**WRITTEN TASK 1**
Retype the passage of the AF_XDP page below word for word, from "AF_XDP is a" up to and including "(eXpress Data Path)".

**TEXT**
☆ ☆ ☆ ☆ ☆

Skip to main content
AF_XDP (Address Family XDP) is a Linux kernel-bypass networking technology that Firedancer uses for high-performance packet processing. This page details the low-level implementation.

What is AF_XDP?

AF_XDP is a Linux API providing kernel-bypass networking through shared memory ring buffers accessible from userspace. Key characteristics:
  • Redirects packets from/to shared memory buffers
  • Hardware-agnostic (unlike DPDK)
  • Can share NIC with Linux networking stack
  • Allows deployment in existing, heterogeneous networks
  • Shared memory region called “UMEM”

XDP (eXpress Data Path)

XDP is a framework for installing hooks (eBPF programs) at an early stage of packet processing:
  • Runs before tc and netfilter
  • eBPF is JIT-compiled bytecode
  • Some hardware/driver combinations offload eBPF to NICs
  • Not to be confused with Solana BPF (sBPF)

Packet Flow Architecture

RX Block Diagram

   ┌─────┐  ┌────────┐  ┌─────┐ XDP_PASS ┌─────────┐
   │ NIC ├──> Driver ├──> XDP ├──────────> sk_buff │
   └─────┘  └────────┘  └─┬───┘          └─────────┘

                          │ XDP_REDIRECT

                       ┌──▼───────┐      ┌─────────┐
                       │ XSK/UMEM ├──────> fd_aio  │
                       └──────────┘      └─────────┘
In XDP_FLAGS_DRV_MODE mode:
  1. NIC receives packet via hardware
  2. Driver passes packet to XDP facility
  3. XDP eBPF program inspects packet:
    • XDP_PASS: Continue to Linux stack (sk_buff, ip_rcv, tc, netfilter)
    • XDP_REDIRECT: Copy to XSK UMEM, allocate RX queue entry
  4. fd_aio backend provides async I/O interface
The XDP_FLAGS_SKB_MODE fallback uses sk_buff-based memory management (still skips most of the generic path) but is more widely available.

TX Block Diagram

   ┌────────┐  ┌──────────┐  ┌────────┐  ┌─────┐
   │ fd_aio ├──> XSK/UMEM ├──> Driver ├──> NIC │
   └────────┘  └──────────┘  └────────┘  └─────┘
  1. fd_aio: Userspace delivers packets to XSK/UMEM buffers
  2. Kernel: Forwards packets to NIC driver
  3. Driver: NIC transmits packets
The application is responsible for maintaining a routing table to resolve layer-3 destination addresses to NICs and layer-2 addresses. Netfilter (iptables, nftables) is not available in the XDP path.

☆ ☆ ☆ ☆ ☆

**EXERCISE DATA**
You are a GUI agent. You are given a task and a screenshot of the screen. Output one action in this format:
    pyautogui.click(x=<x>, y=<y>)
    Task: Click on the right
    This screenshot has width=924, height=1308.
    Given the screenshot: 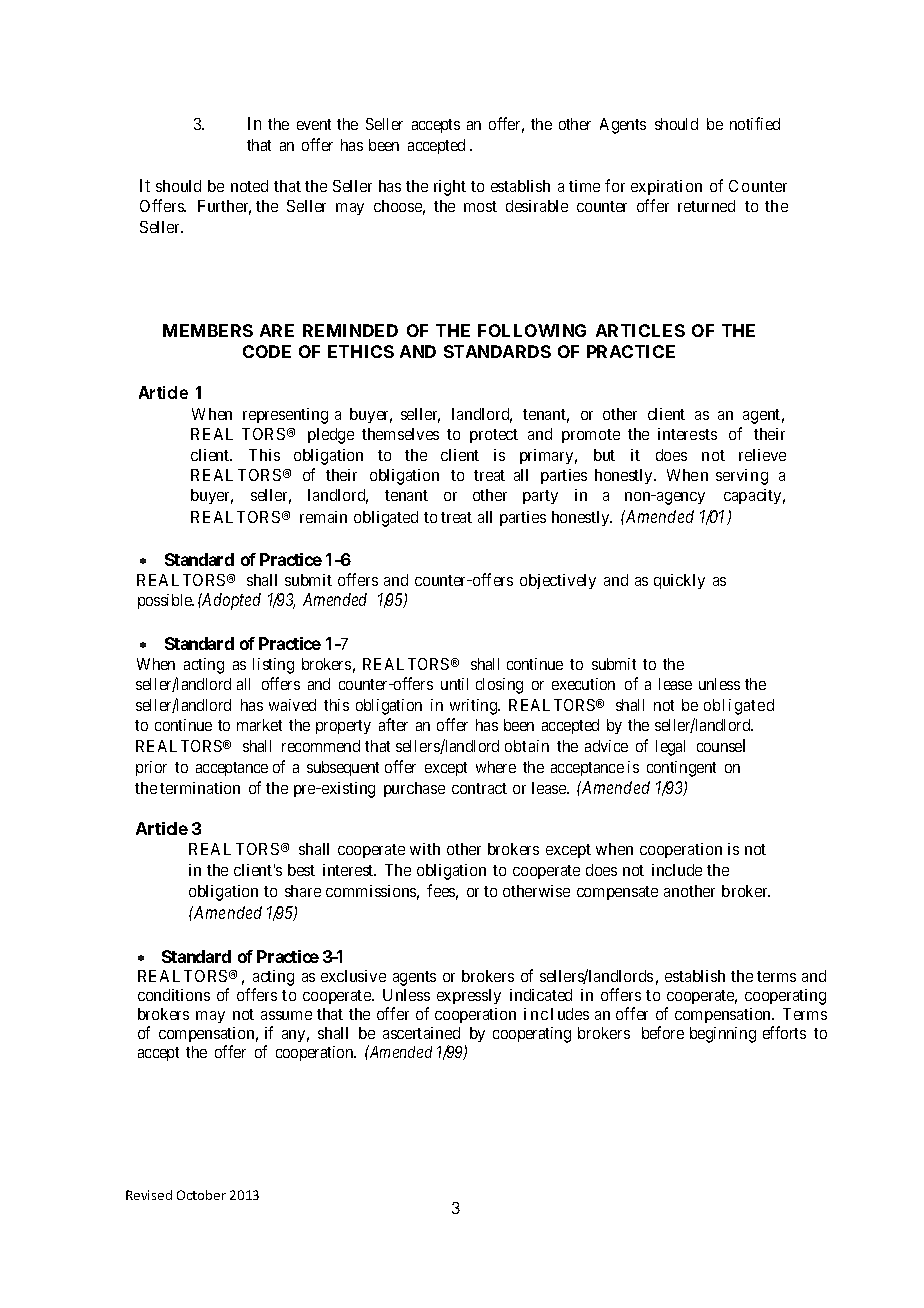 What is the action you would take?
    pyautogui.click(x=450, y=188)
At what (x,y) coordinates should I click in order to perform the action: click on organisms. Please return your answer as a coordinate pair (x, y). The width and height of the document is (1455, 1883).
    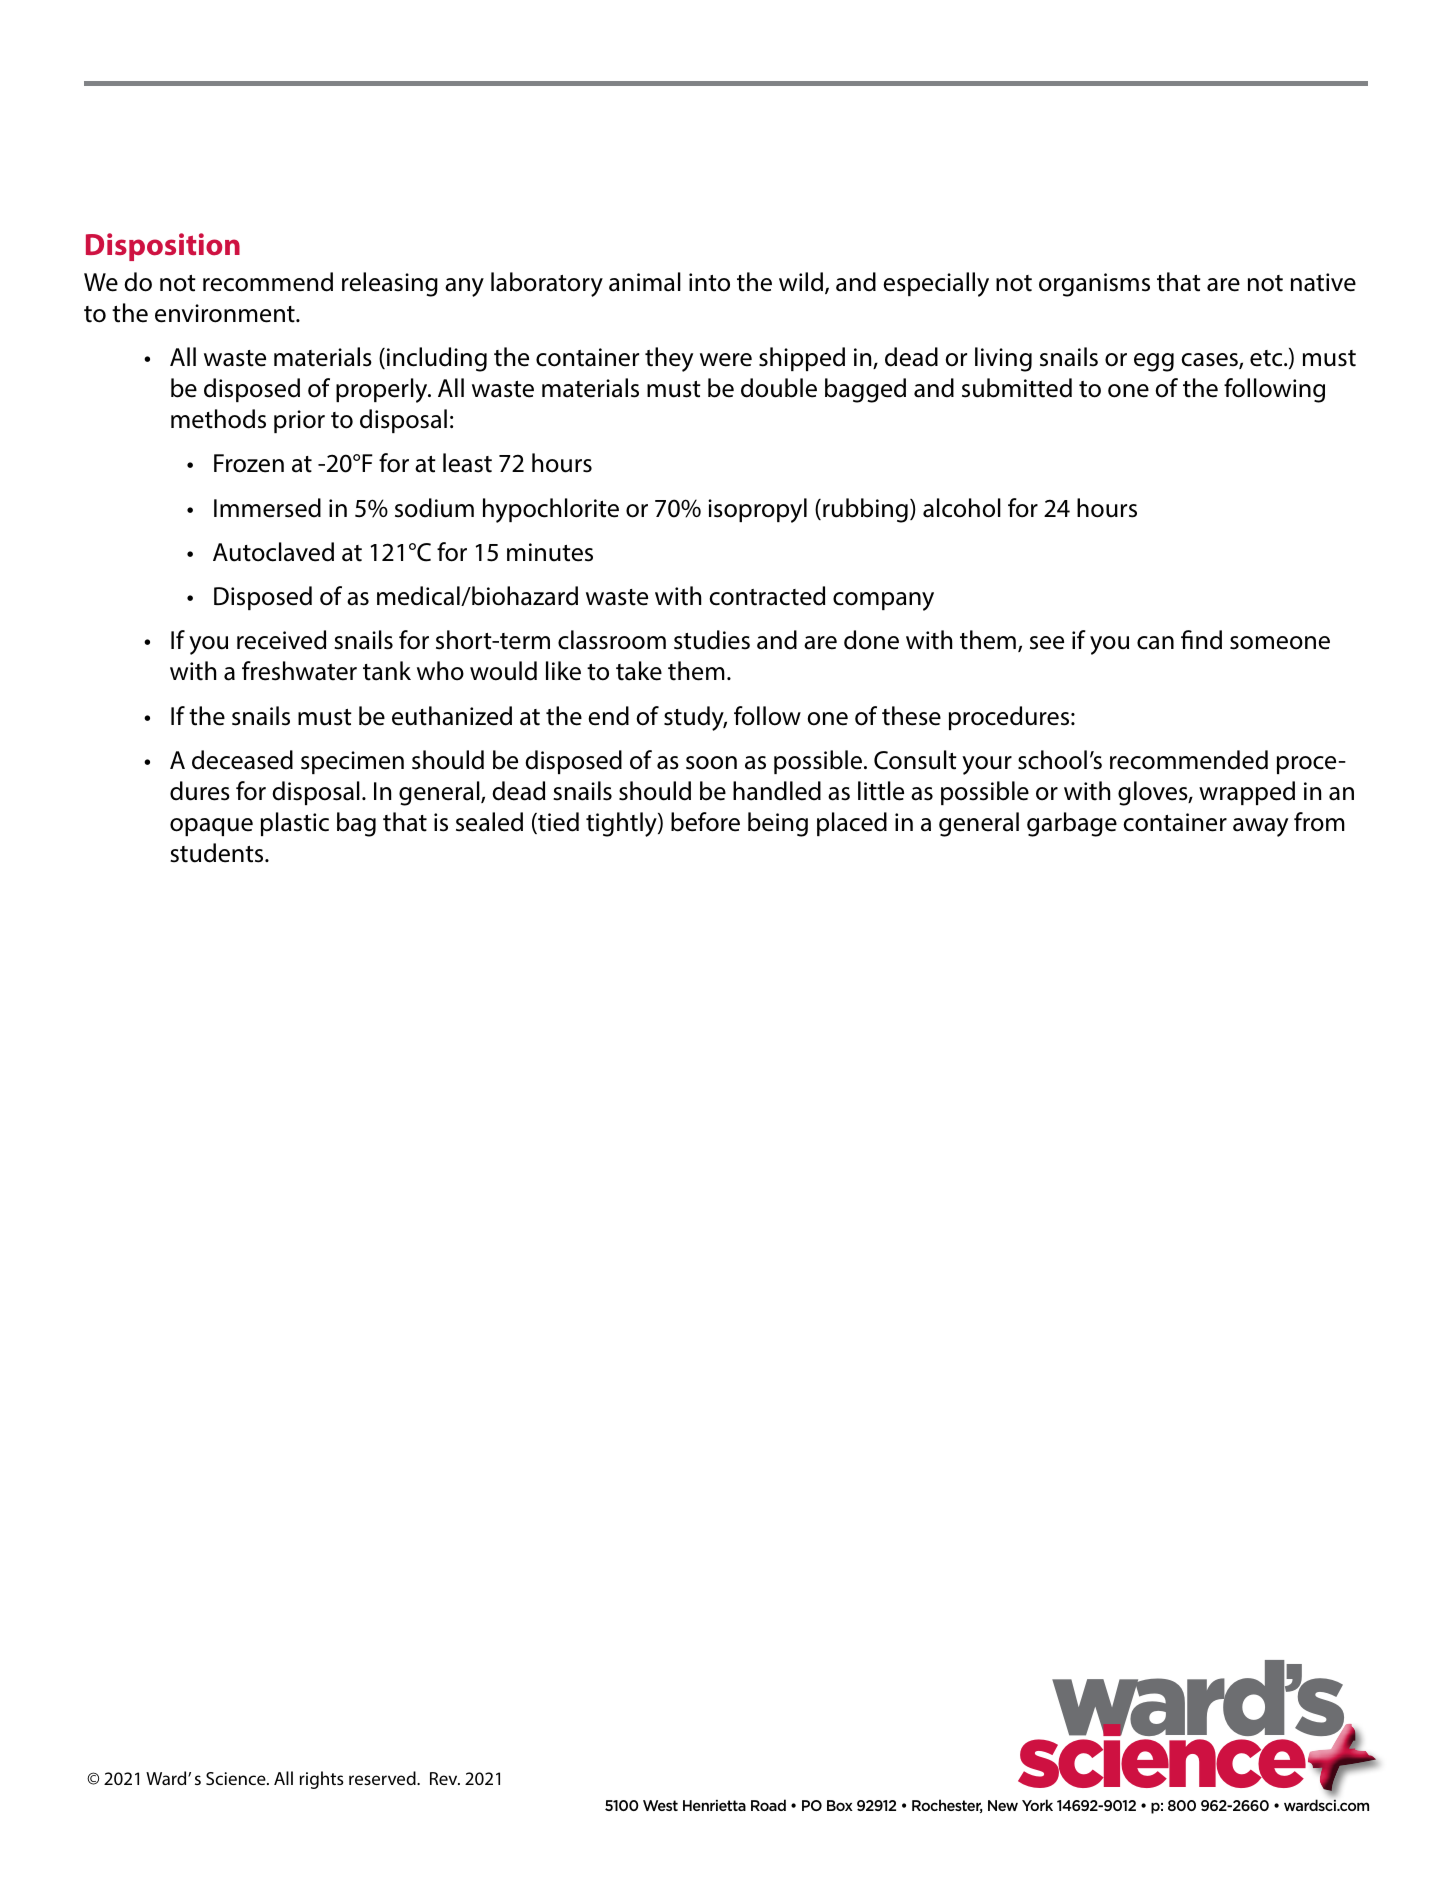
    Looking at the image, I should click on (1094, 285).
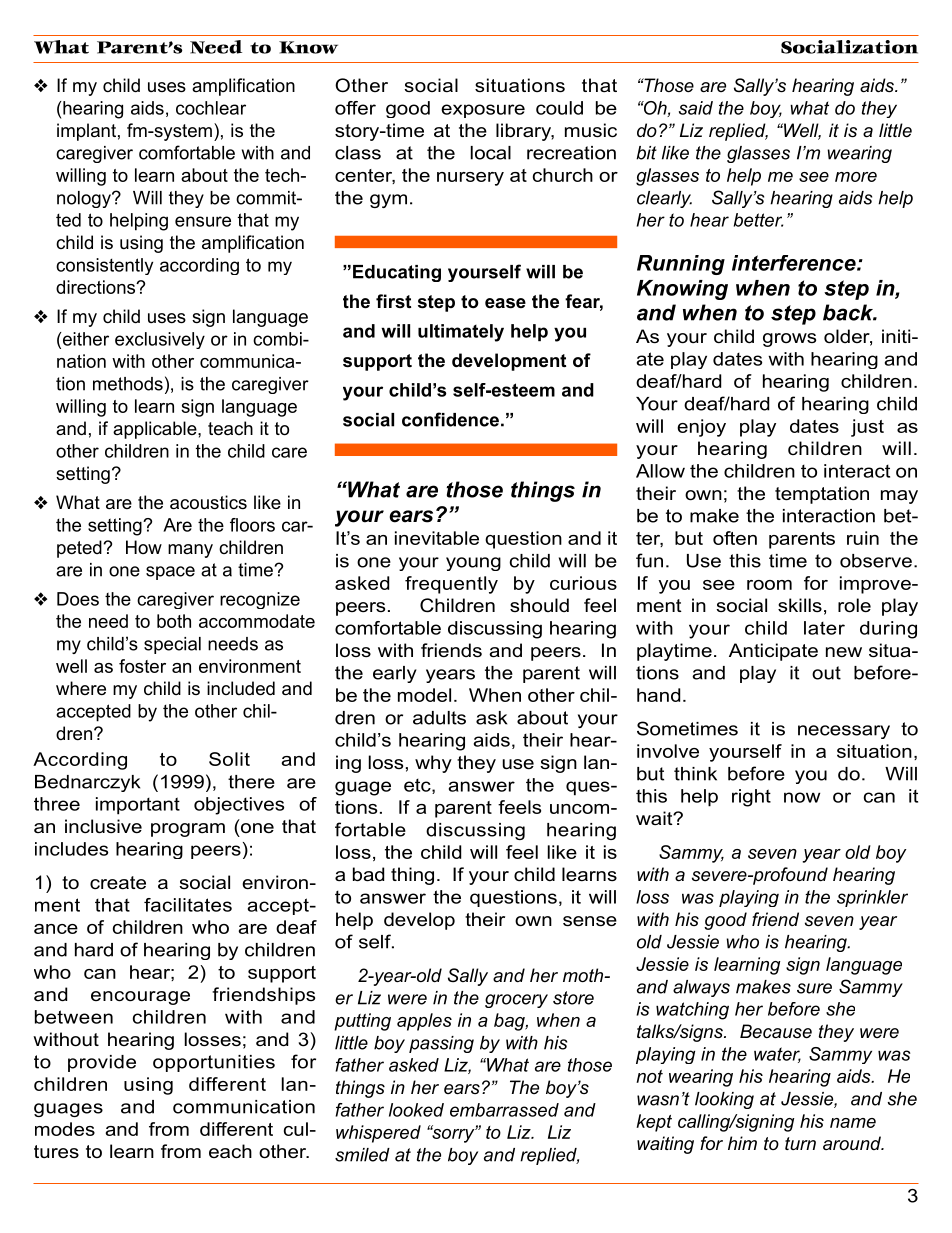 The height and width of the screenshot is (1233, 952). I want to click on grows, so click(789, 340).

☆ ☆ ☆ ☆ ☆

**WRITTEN TASK 2**
Echo the entries above verbatim, from the line with "At what (x,y)" up to and including the line with "Looking at the", and leave the pictures out.

**COMPLETE OUTPUT 1**
AF_XDP is a Linux API providing kernel-bypass networking through shared memory ring buffers accessible from userspace. Key characteristics:
  • Redirects packets from/to shared memory buffers
  • Hardware-agnostic (unlike DPDK)
  • Can share NIC with Linux networking stack
  • Allows deployment in existing, heterogeneous networks
  • Shared memory region called “UMEM”

XDP (eXpress Data Path)

**COMPLETE OUTPUT 2**
At what (x,y) coordinates should I click in order to perform the action: click on organisms. Please return your answer as a coordinate pair (x, y). The width and height of the document is (1455, 1883).
    Looking at the image, I should click on (1094, 285).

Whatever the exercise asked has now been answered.